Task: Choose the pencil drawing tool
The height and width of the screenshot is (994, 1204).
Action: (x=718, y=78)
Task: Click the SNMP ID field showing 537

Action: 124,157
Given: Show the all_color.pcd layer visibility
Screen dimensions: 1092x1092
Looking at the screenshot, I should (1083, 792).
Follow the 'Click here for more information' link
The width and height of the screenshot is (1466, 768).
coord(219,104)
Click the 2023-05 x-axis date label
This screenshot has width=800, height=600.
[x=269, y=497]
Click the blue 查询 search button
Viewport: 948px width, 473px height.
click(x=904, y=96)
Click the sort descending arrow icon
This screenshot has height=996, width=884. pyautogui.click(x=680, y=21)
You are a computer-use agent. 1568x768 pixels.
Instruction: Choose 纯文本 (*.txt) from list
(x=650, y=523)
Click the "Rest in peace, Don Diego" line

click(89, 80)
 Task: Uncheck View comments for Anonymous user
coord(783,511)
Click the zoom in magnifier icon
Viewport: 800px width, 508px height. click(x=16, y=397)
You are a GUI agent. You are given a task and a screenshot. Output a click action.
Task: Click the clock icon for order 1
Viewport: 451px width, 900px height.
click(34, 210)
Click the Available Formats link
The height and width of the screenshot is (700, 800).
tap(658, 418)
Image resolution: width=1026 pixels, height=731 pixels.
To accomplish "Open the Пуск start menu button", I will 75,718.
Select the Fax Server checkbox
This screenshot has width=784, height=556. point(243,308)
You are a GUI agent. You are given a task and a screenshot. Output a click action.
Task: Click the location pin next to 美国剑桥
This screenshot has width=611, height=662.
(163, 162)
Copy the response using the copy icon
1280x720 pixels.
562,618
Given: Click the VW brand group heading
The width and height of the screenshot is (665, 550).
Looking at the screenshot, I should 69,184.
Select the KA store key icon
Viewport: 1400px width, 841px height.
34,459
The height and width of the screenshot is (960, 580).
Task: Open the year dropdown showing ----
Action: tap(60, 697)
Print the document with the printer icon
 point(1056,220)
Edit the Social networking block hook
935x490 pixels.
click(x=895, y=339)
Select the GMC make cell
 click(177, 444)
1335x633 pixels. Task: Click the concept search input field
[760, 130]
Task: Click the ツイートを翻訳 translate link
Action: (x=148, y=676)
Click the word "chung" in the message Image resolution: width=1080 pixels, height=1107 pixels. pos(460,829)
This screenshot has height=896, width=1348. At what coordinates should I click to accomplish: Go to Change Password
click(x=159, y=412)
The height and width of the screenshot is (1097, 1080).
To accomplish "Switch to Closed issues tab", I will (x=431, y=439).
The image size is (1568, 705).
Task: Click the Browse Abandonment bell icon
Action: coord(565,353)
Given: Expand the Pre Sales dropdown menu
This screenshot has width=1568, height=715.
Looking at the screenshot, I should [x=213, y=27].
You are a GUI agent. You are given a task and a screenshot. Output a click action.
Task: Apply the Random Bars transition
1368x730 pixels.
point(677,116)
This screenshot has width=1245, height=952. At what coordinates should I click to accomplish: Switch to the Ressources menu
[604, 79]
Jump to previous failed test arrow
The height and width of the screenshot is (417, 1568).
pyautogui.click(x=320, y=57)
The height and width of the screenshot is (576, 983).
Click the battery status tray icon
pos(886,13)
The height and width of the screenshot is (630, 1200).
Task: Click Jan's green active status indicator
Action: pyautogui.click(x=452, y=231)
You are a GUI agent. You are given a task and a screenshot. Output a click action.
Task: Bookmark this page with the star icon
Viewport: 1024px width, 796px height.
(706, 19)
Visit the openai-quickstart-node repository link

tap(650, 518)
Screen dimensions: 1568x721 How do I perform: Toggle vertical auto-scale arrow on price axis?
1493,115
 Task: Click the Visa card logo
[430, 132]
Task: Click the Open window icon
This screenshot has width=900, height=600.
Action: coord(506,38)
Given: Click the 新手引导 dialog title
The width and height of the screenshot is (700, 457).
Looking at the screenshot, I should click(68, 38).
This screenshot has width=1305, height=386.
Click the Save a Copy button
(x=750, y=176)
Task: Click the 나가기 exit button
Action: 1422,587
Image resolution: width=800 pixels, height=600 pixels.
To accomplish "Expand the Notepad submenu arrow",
☆ ☆ ☆ ☆ ☆
» **WHAT YOU NEED TO DO**: Within the material above, the line with "The width and height of the screenshot is (665, 550)." opens the range and the line with "The height and width of the screenshot is (576, 983)." closes it; reproduce that range word for word.

» **EXERCISE RESPONSE**:
The width and height of the screenshot is (665, 550).
Looking at the screenshot, I should 69,184.
Select the KA store key icon
Viewport: 1400px width, 841px height.
34,459
The height and width of the screenshot is (960, 580).
Task: Open the year dropdown showing ----
Action: tap(60, 697)
Print the document with the printer icon
 point(1056,220)
Edit the Social networking block hook
935x490 pixels.
click(x=895, y=339)
Select the GMC make cell
 click(177, 444)
1335x633 pixels. Task: Click the concept search input field
[760, 130]
Task: Click the ツイートを翻訳 translate link
Action: (x=148, y=676)
Click the word "chung" in the message Image resolution: width=1080 pixels, height=1107 pixels. pos(460,829)
This screenshot has height=896, width=1348. At what coordinates should I click to accomplish: Go to Change Password
click(x=159, y=412)
The height and width of the screenshot is (1097, 1080).
To accomplish "Switch to Closed issues tab", I will (x=431, y=439).
The image size is (1568, 705).
Task: Click the Browse Abandonment bell icon
Action: coord(565,353)
Given: Expand the Pre Sales dropdown menu
This screenshot has width=1568, height=715.
Looking at the screenshot, I should [x=213, y=27].
You are a GUI agent. You are given a task and a screenshot. Output a click action.
Task: Apply the Random Bars transition
1368x730 pixels.
point(677,116)
This screenshot has width=1245, height=952. At what coordinates should I click to accomplish: Switch to the Ressources menu
[604, 79]
Jump to previous failed test arrow
The height and width of the screenshot is (417, 1568).
pyautogui.click(x=320, y=57)
The height and width of the screenshot is (576, 983).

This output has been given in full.